Lei rimase zitta, incerta tra dirgli ‘No, grazie. Corri dalla ex e addio’ o ‘Si, va bene. Vediamoci alle nove al bivio dell’altra volta’. Non rispondere aveva poco senso perché le possibili risposte erano solo due. Si chiese se era meglio riflettere o affidarsi all’istinto per la risposta. Il fatto che lui rivedesse la sua ex ragazza le dava da pensare, che stava perdendo tempo ma percepiva un filo di sincerità nelle sue parole.

Marco intuì il disagio di Agnese dal prolungato silenzio e comprese pure le perplessità, perché avrebbe trascorso due giorni e una notte con Laura. Una risposta negativa gli sarebbe dispiaciuta, perché voleva conoscerla meglio dopo quella prima volta. Pensò che sarebbe stata una buona opportunità trascorrere la giornata con lei. Marco ribadì con forza che esprimeva quello che pensava senza nascondere nulla.

Agnese trasse un profondo sospiro. “Ti sento sincero. Meriti la fiducia che chiedi” gli rispose con la voce roca, spezzata dall’ansia e dalla paura, che i sogni sperati andassero in frantumi. “Va bene per mercoledì”.

Grazie“ rispose Marco rilassato, “spero di non deludere le tue attese”.

Ci credeva fermamente alle sensazioni che percepiva, perché nei prossimi giorni finalmente avrebbe eliminato dall’armadio gli scheletri, sgombrando il campo da equivoci o segreti, che avrebbero potuto diventare imbarazzanti e ingombranti in seguito. ”Alle nove di mercoledì” le disse.
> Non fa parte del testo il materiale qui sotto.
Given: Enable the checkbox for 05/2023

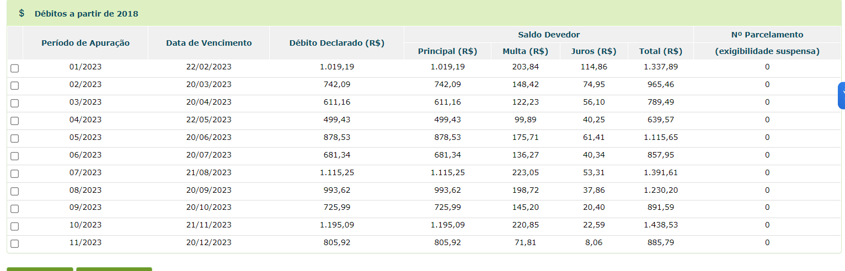Looking at the screenshot, I should tap(15, 139).
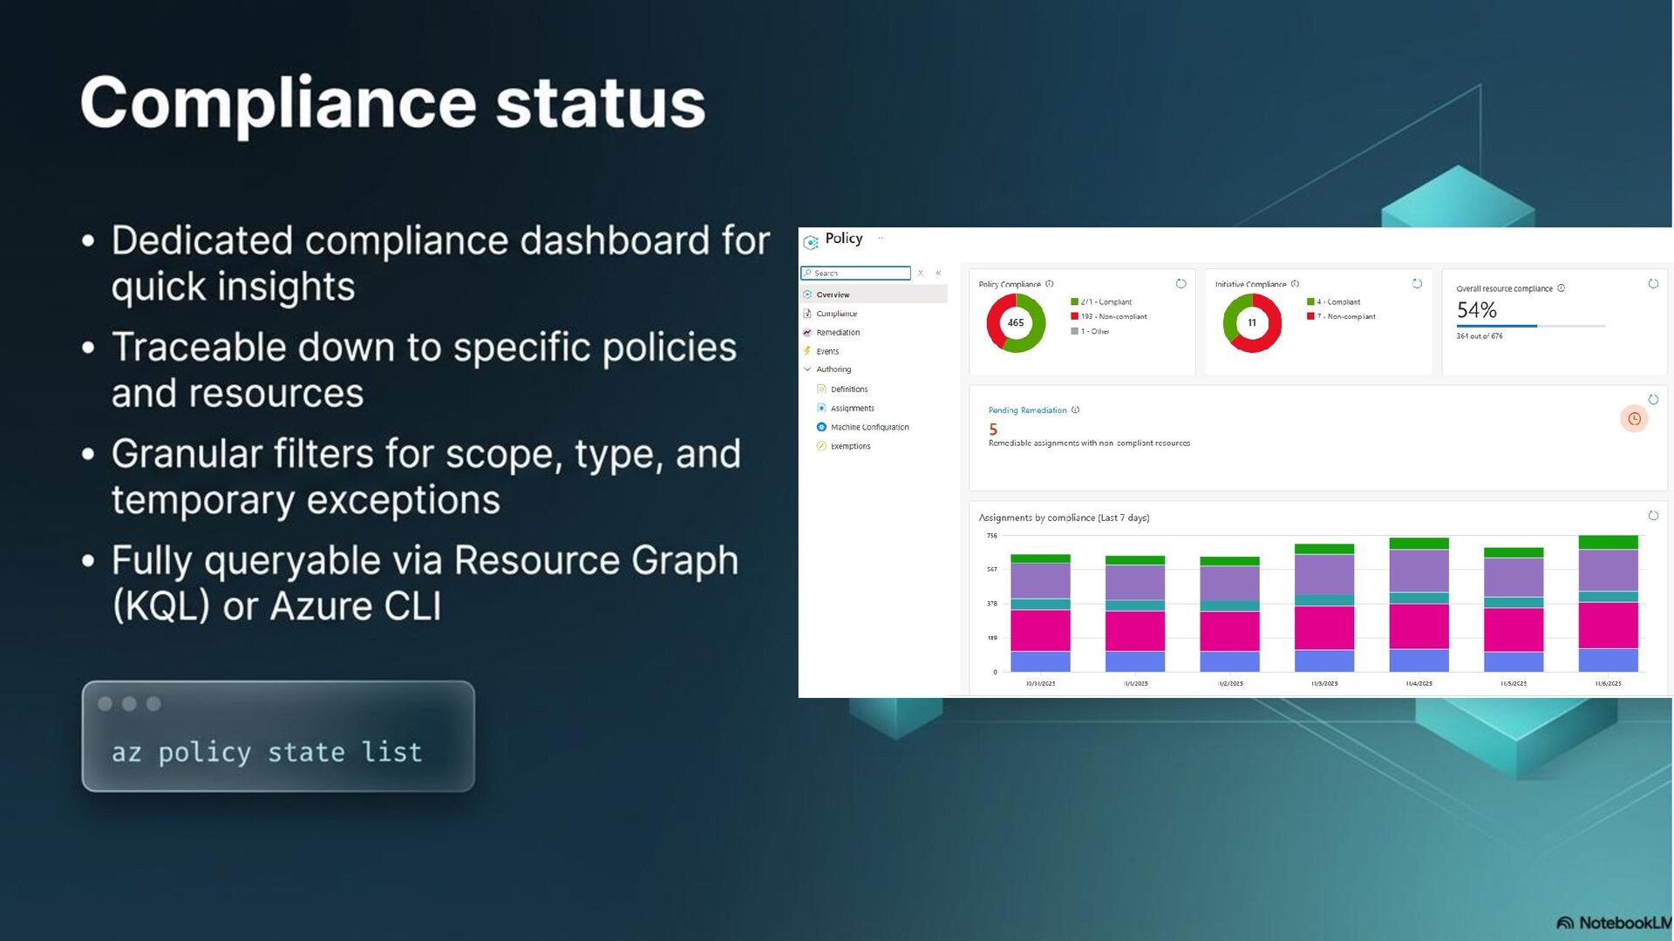The image size is (1674, 941).
Task: Refresh the Assignments by compliance chart
Action: click(1653, 516)
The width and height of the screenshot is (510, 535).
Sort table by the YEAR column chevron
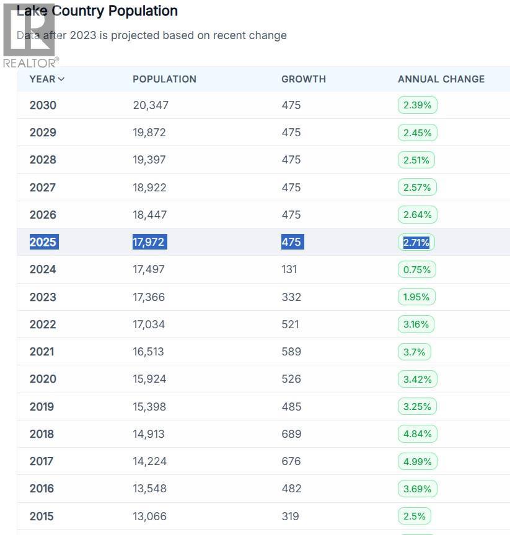pyautogui.click(x=61, y=79)
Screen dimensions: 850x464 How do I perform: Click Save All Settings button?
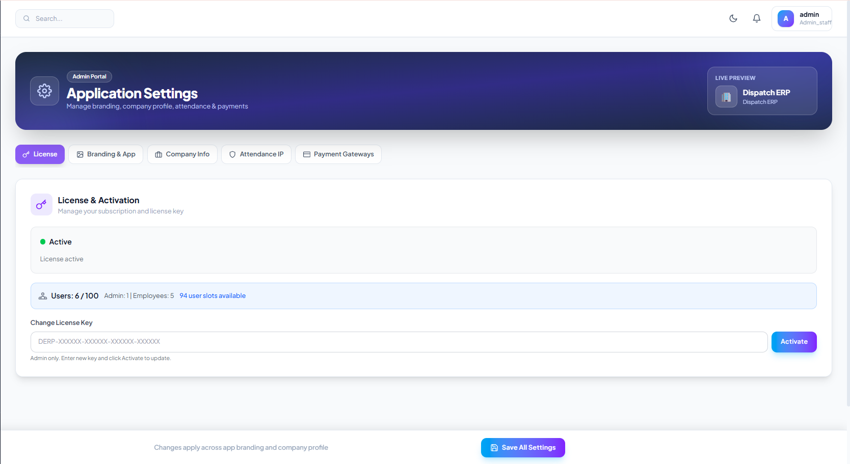click(523, 448)
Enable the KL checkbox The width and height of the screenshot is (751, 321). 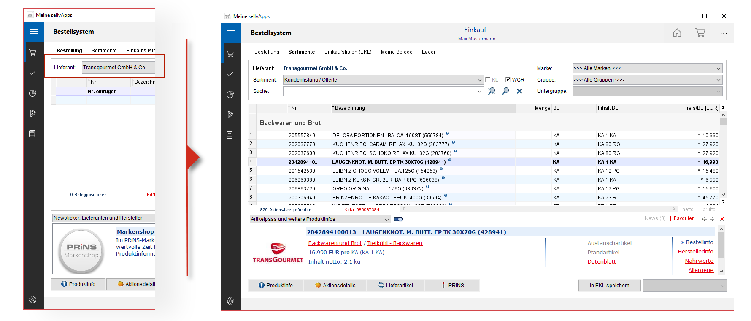coord(488,79)
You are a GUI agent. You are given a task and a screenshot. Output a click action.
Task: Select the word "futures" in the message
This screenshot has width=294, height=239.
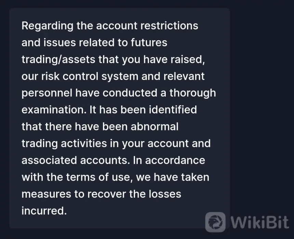point(149,42)
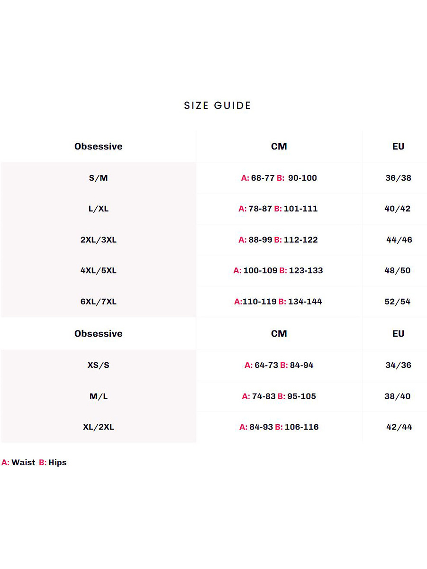427x569 pixels.
Task: Select the M/L size label
Action: click(99, 396)
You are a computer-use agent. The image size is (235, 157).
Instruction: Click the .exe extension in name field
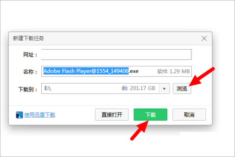134,71
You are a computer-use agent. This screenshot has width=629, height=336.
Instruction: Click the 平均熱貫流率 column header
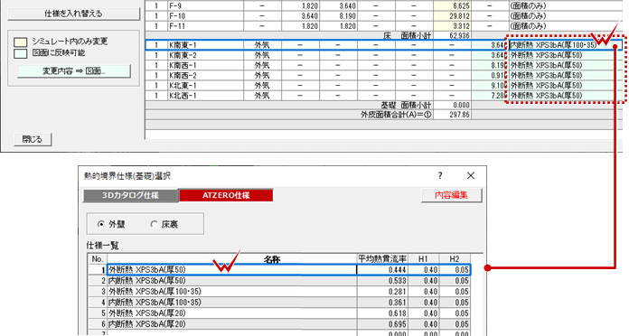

Alle nove. Sii prudente, vorrei vederti” replicò Agnese, che si era ripresa dal momento di smarrimento. Le era sembrato di essersi persa in un bosco sconosciuto e folto dal quale adesso ne era uscita.

Marco riempì un borsone e partì per Milano.

Sofia lesse un nuovo SMS. ‘Alle tre vedo Marco. E’ con noi a cena. Laura’ e si chiese il motivo senza trovare una risposta logica.

Laura scese dalla soffitta coi fogli, il vestito rosso, che aveva trovato in una scatola di cartone. Dopo una doccia veloce, provò l’abito decidendo di indossarlo, perché si sentiva, come se avesse avuto addosso una corazza.

Seduta sul divano aspettò con impazienza l’arrivo di Marco.